I often get asked why South Asians need to significantly cut back on their rice intake to help them achieve optimal health.  After all, rice has been a traditional part of the South Asian and East Asian diet for generations.  I want to start off by saying there is nothing intrinsically unhealthy about rice other than the fact that it is a high glucose, high energy food that is meant to fuel active humans.  If your activity levels are compatible with the amount of rice you consume and if you are not showing signs of insulin resistance, then rice is probably fine for you.  Unfortunately this is rarely the case in today’s world.  Below is an excerpt from my book that highlights this problem.  Keep in mind that once individuals improve their body composition and increase activity levels, they can typically consume controlled portions of rice, ideally after periods of physical activity rather than after marathon sitting sessions.

“RICE FOR RICKSHAW WALAS ONLY” (excerpt from South Asian Health Solution)

One of my childhood memories during my summer trips to India was standing on the balcony of my father’s old house in Kolkata, looking down at the rickshaw “walas” (rickshaw pullers) who congregated in the alley below for meals, showers, and social gatherings.  These were the original human-pulled rickshaws, before the days of the modern auto rickshaw.  Every meal these walas ate consisted of a giant mountain of rice and lentils.  The rickshaw wala physiques were mostly emaciated or lean.  If they had adequate access to protein, there’s no doubt they would have had ideal, muscular physiques.  I was mesmerized by their superhuman strength, carting around overweight families for long distances or carrying enormous bundles of cargo.  Rice and lentils were necessary to fuel their body’s tremendous physical demands.

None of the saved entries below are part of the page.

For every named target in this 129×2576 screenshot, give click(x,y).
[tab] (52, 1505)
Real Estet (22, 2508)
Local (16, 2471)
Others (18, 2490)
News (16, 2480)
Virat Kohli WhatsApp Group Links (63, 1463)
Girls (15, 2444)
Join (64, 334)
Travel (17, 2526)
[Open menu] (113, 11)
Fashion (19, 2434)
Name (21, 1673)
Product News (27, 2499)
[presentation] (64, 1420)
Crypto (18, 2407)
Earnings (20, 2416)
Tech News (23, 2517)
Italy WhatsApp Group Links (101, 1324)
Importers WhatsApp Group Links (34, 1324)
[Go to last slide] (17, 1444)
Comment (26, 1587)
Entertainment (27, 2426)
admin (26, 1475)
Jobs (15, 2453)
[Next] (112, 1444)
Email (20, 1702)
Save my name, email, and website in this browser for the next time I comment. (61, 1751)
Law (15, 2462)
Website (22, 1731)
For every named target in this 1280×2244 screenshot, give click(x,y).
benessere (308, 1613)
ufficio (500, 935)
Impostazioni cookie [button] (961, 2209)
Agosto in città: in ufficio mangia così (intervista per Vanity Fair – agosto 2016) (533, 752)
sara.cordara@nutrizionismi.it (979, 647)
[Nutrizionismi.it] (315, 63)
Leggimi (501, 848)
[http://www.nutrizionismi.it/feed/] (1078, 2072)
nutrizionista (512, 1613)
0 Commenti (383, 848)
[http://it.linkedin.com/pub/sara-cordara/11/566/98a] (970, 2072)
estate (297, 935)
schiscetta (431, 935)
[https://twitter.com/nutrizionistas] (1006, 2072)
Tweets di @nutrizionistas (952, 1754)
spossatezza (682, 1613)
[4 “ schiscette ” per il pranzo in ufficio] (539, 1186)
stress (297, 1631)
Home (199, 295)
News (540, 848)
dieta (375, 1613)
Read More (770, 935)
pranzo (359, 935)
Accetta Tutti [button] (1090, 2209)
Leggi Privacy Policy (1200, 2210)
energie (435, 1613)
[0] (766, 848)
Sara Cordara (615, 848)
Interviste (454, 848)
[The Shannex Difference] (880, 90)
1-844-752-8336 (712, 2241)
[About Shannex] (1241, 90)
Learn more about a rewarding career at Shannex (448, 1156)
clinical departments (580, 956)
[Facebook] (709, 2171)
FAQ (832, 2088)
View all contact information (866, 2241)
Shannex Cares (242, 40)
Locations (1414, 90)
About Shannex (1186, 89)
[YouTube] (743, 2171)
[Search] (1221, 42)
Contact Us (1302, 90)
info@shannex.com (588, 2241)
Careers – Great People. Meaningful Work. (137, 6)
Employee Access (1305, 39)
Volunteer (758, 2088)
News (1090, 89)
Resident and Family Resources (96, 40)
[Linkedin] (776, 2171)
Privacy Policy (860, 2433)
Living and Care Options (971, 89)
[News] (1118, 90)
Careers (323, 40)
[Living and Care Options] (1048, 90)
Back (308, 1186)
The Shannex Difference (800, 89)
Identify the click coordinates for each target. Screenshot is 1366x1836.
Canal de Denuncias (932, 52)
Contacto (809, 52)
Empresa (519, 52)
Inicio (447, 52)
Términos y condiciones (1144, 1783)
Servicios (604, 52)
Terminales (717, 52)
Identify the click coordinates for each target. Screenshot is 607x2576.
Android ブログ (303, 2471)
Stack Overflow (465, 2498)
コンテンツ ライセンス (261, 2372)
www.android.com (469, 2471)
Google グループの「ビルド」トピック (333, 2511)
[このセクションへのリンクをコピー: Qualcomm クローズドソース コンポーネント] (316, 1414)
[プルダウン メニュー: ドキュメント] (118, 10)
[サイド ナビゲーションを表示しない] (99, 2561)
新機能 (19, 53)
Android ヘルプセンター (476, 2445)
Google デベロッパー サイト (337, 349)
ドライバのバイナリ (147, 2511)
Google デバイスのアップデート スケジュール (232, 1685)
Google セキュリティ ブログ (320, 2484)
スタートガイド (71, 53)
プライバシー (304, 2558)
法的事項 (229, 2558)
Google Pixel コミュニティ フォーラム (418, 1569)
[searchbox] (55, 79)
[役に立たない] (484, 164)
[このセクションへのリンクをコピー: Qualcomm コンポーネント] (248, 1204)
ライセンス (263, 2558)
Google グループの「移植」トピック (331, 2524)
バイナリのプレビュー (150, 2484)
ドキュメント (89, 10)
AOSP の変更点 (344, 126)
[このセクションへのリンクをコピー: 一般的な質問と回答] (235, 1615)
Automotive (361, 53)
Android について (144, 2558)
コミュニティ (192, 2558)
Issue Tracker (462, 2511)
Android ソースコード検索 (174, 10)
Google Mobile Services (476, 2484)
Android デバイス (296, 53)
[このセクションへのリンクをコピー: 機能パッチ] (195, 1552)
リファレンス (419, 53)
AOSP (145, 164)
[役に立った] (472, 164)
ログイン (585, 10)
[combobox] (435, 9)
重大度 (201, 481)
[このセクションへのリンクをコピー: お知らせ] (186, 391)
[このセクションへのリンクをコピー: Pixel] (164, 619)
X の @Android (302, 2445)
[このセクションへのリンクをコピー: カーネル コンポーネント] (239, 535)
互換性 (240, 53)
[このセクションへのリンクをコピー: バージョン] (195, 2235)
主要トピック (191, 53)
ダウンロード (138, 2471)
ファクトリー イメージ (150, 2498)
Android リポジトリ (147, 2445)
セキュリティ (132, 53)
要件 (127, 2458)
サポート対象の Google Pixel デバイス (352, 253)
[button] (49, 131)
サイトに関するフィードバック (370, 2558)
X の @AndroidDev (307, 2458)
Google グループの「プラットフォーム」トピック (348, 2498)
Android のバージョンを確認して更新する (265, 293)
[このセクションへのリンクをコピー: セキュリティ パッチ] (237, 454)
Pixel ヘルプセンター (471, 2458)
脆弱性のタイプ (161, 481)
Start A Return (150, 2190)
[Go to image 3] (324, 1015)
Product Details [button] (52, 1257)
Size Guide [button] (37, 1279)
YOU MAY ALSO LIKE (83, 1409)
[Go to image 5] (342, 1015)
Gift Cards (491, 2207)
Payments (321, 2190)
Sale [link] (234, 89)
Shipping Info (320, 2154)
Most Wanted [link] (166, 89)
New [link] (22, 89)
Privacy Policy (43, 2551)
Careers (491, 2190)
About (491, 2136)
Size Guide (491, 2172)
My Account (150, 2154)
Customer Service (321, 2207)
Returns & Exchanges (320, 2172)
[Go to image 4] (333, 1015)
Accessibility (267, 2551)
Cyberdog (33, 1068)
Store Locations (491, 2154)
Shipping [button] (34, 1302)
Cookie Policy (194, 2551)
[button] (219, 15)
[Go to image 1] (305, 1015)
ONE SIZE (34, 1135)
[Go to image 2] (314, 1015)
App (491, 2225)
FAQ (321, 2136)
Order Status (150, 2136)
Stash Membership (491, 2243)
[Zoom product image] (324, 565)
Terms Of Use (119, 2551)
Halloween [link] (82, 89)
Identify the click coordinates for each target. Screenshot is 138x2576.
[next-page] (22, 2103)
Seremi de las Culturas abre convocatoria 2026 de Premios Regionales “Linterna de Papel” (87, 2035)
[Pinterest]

Today, human-pulled rickshaws are nearly obsolete and have been replaced by motorized rickshaws (auto rickshaws).  As a result, auto rickshaw drivers are significantly more overweight than their predecessors because they continue to eat a carb-heavy diet, but the nature of their job has abruptly turned sedentary.  Unless you are pulling rickshaws all day, carrying heavy pieces of luggage as does a porter in a bustling Howrah train station in Kolkata, or laboring in the fields, your body doesn’t require the tremendous amount of glucose fuel you are consuming in the form of rice, lentils, breads, noodles, etc.  The South Asian belly is direct evidence of this unnecessary surplus fuel.

Large servings of rice and lentils act as high-energy foods designed for bodies in constant motion.  Our ancestors were constantly on the go, walking over 20,000 steps daily, engaging all muscles with daily physical labor, soaking in vitamin D from the sun, getting adequate sleep and rest between periods of intense work without 24/7 digital distractions, living in a more natural food environment uncontaminated by processed foods loaded with trans fats, high fructose corn syrup, and a plethora of other chemicals and additives.

If you can recreate anything close to this traditional lifestyle, then yes…you can probably handle the high glucose energy effects of rice, breads, and noodles with less trouble than a less active person can.  It’s still not healthy to fuel your active lifestyle with pro-inflammatory carbohydrates.  The amount of glucose fuel you are putting in your body is meant for a racecar that is moving full speed around a track all day, not for an oversized mini-van parked in the garage most of the time. And yes, in our current state we are the oversized mini-van.  The same foods, such as rice and noodles, have a completely different metabolic and physiological effect when consumed in today’s artificial environment than when consumed in the natural environment we used to live in (and were meant to live in).  I realize it is not practical in today’s world to recreate this situation exactly, but it is possible and absolutely necessary to take a few steps back and incorporate at least some of these traditional principles, while adjusting our fuel source (carbs) downward to be more compatible with our current lifestyles and activity levels.